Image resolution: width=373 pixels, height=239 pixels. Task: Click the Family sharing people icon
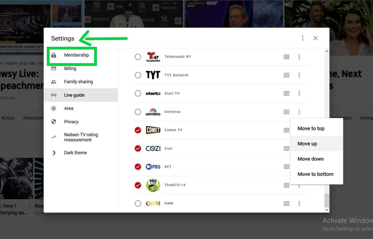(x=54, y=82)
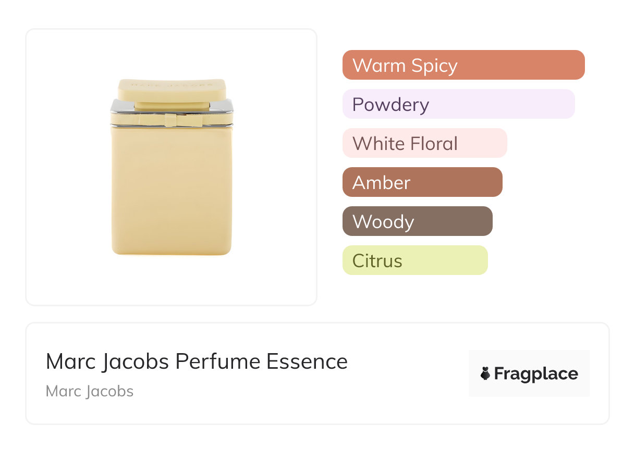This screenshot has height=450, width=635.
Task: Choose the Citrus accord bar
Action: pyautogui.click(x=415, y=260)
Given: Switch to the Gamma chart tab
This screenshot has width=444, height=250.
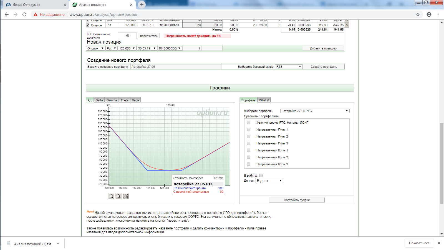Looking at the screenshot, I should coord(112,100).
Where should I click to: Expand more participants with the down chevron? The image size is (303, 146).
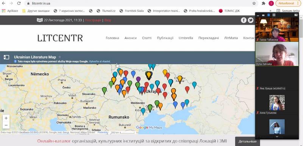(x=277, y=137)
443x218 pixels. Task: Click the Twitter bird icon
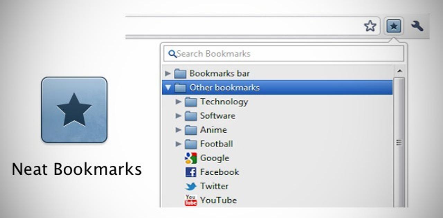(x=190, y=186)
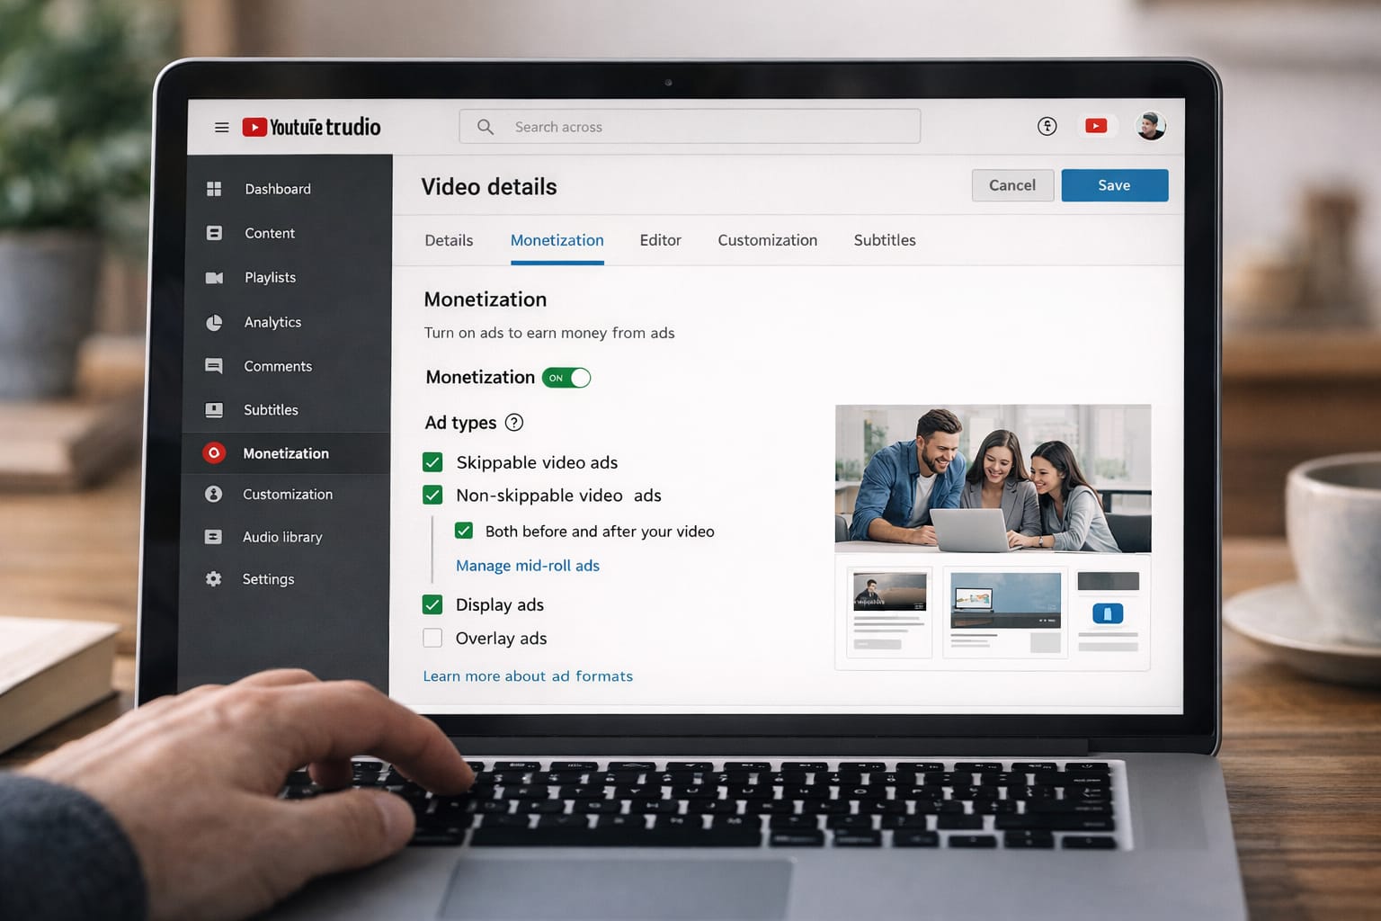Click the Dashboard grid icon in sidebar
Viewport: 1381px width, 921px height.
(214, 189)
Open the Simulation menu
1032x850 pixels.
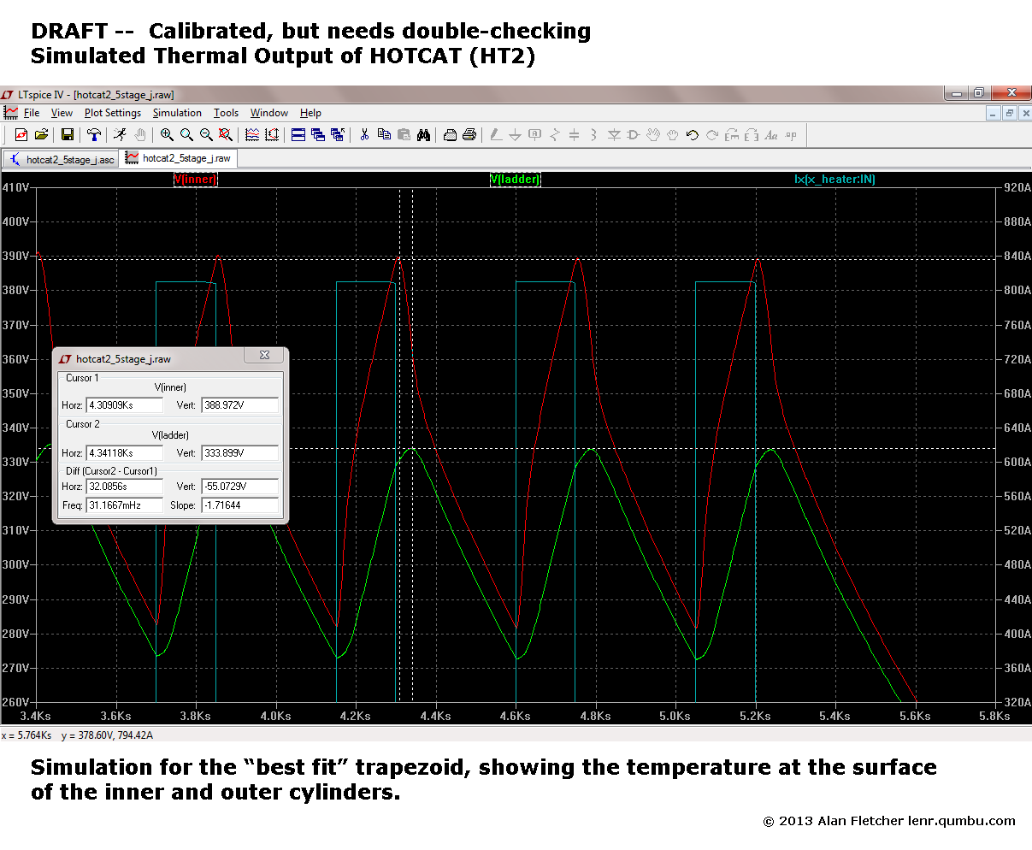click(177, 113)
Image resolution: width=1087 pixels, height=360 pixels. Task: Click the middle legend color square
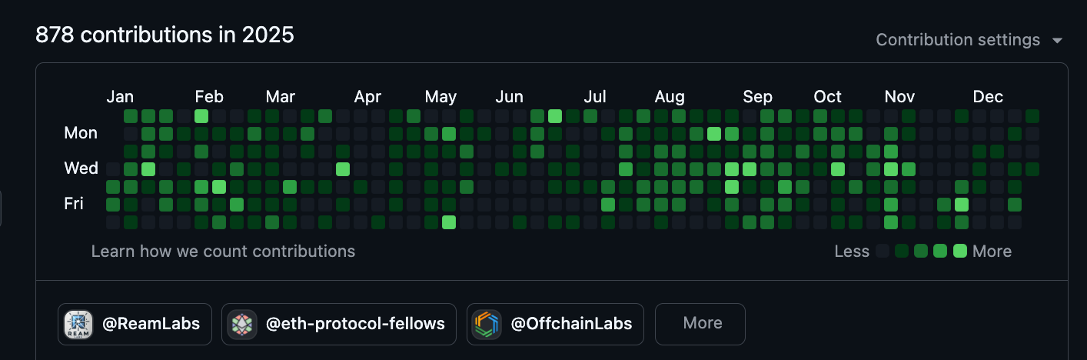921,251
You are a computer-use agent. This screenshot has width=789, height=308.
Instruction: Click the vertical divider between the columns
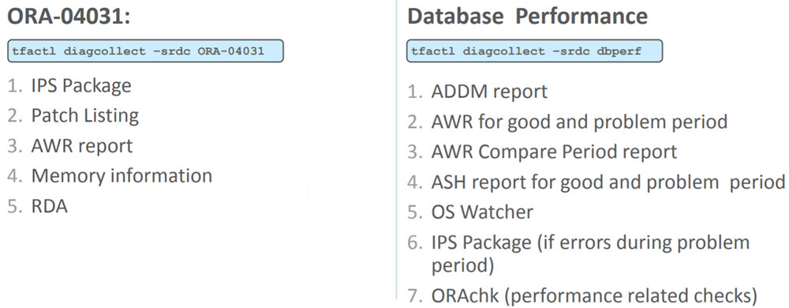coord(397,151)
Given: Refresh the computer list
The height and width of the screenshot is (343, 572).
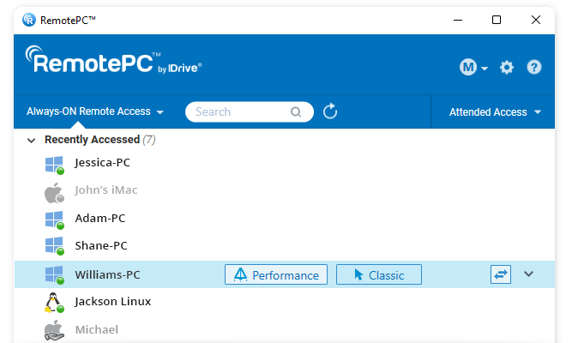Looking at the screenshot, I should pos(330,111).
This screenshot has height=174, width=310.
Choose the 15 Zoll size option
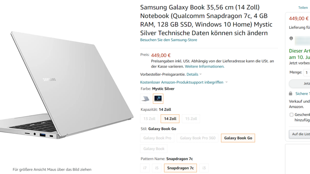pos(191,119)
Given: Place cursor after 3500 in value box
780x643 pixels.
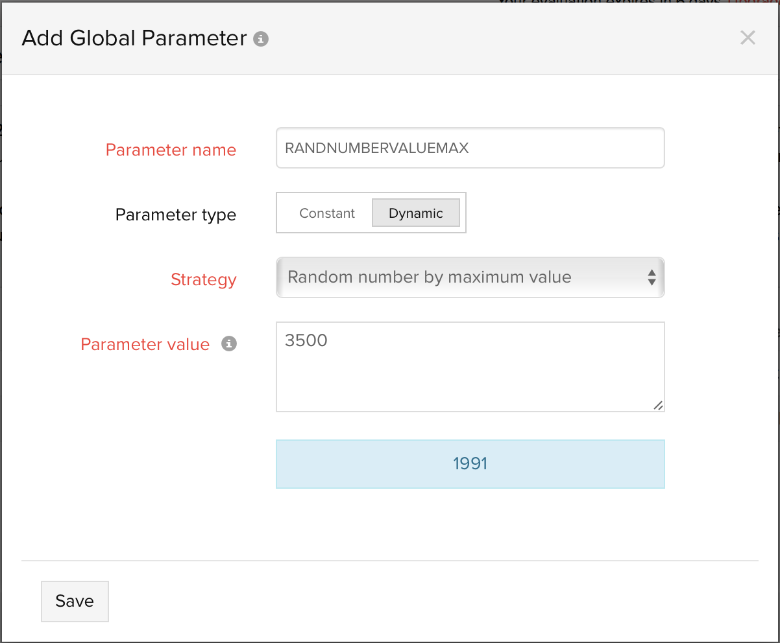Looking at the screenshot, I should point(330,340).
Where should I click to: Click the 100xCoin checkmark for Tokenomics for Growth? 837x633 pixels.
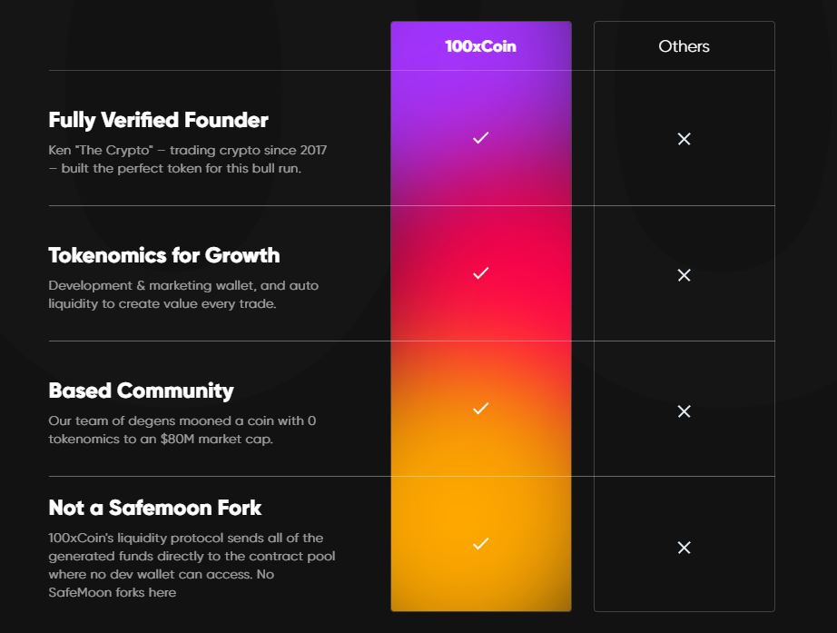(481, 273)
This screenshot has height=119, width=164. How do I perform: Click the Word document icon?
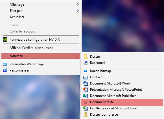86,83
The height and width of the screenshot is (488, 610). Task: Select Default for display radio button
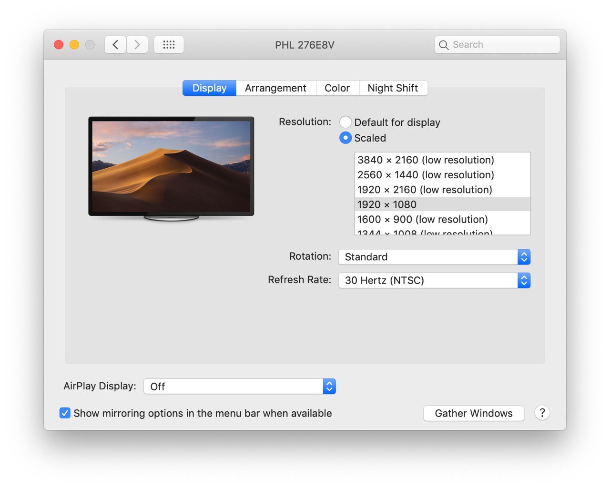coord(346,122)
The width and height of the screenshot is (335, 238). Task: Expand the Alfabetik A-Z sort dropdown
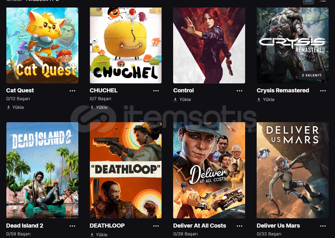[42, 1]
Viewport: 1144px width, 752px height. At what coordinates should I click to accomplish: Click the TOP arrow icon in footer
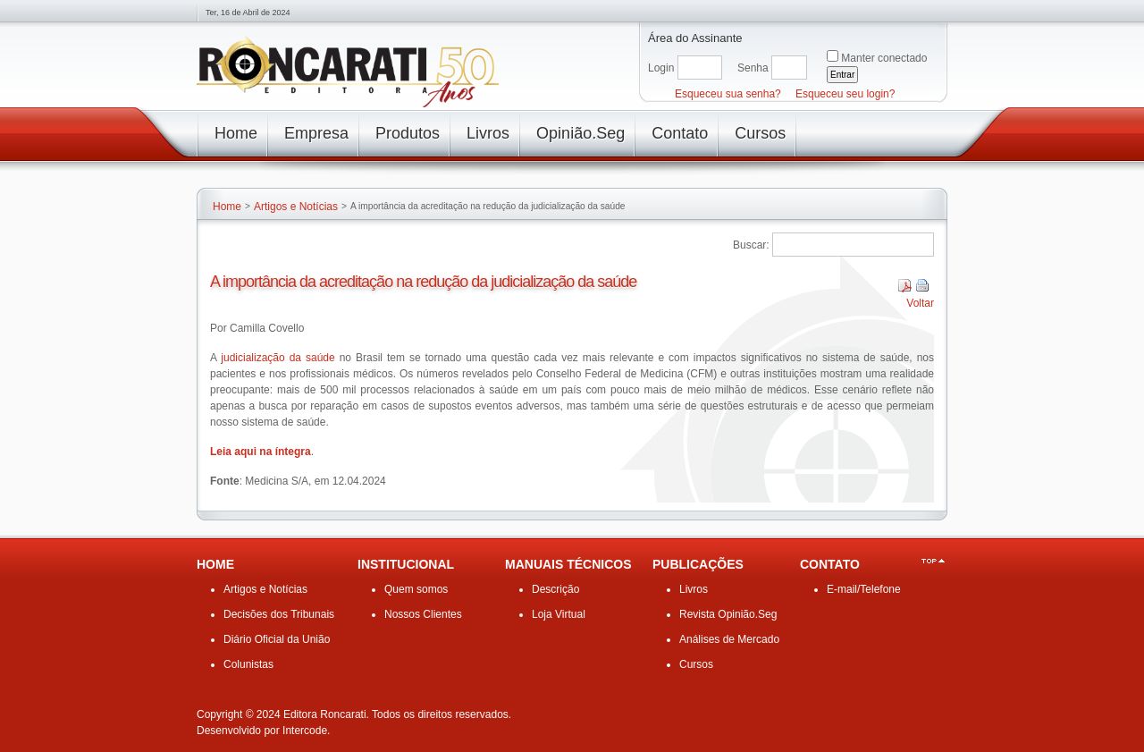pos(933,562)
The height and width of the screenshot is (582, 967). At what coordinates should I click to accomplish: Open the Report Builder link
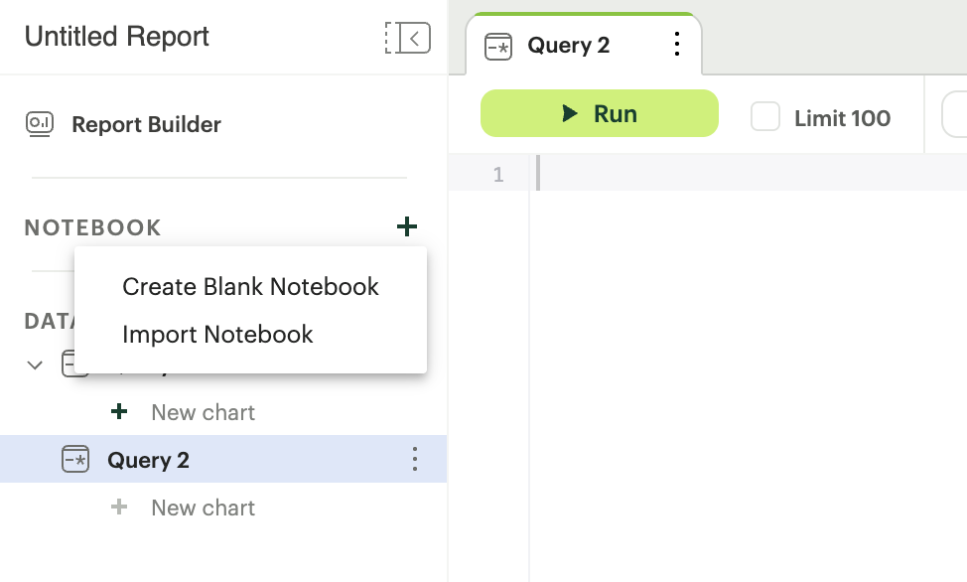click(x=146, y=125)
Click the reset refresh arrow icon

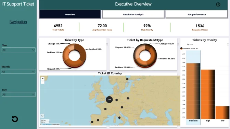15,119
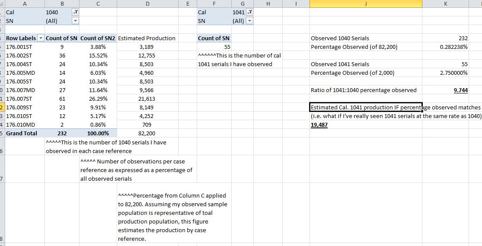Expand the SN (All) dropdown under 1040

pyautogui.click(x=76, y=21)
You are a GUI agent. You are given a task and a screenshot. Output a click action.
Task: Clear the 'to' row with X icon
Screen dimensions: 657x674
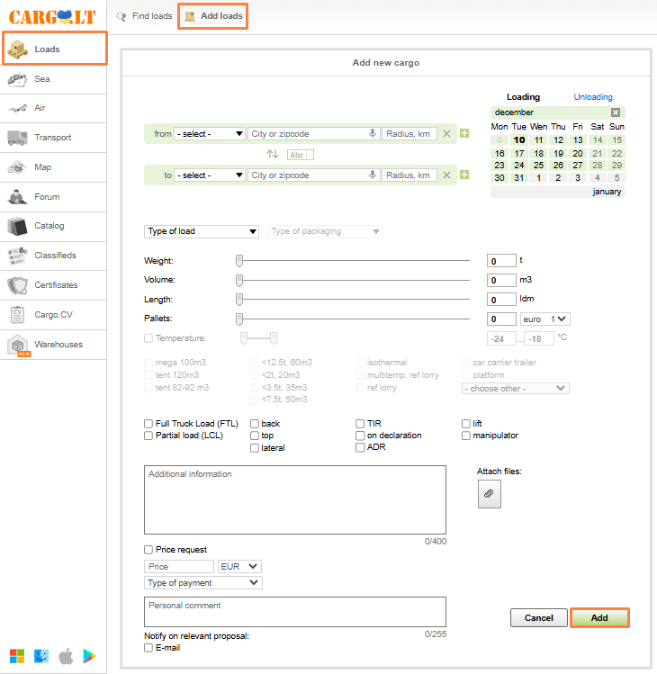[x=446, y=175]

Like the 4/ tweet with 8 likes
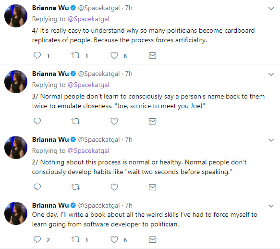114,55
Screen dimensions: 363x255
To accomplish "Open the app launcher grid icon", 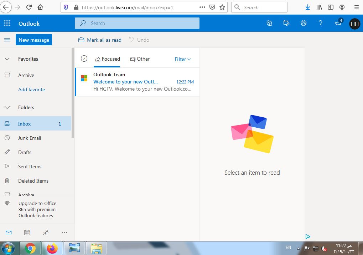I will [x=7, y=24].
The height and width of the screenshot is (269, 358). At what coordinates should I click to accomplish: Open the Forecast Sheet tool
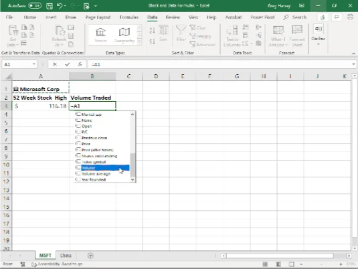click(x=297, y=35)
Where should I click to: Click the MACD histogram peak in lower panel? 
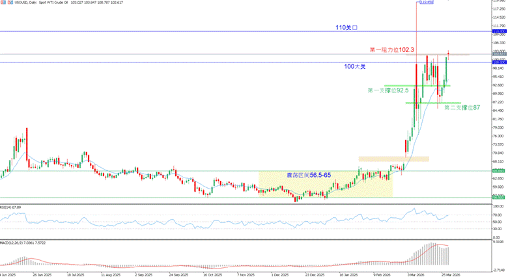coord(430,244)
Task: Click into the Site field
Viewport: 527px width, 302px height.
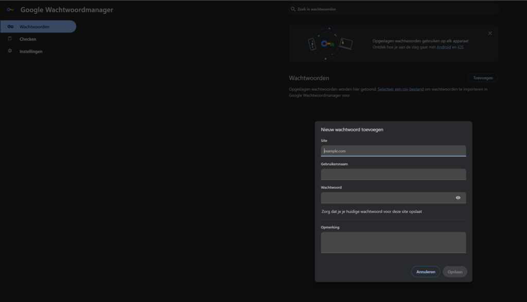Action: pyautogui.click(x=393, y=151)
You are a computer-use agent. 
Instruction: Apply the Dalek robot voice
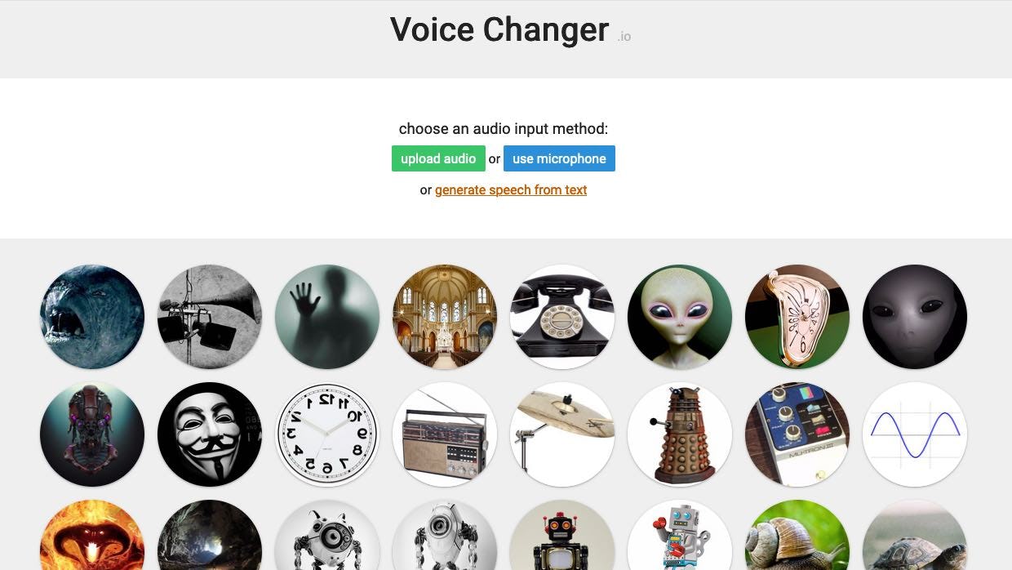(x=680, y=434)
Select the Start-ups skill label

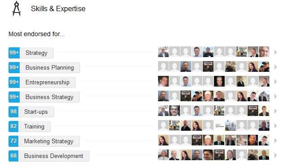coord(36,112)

..........

### Your task
From the entries above, copy every line where the word "computer" shows up.

### Answer below
You are a computer-use agent. This screenshot has width=789, height=308.
Given: Refresh the computer list
You are a computer-use agent. 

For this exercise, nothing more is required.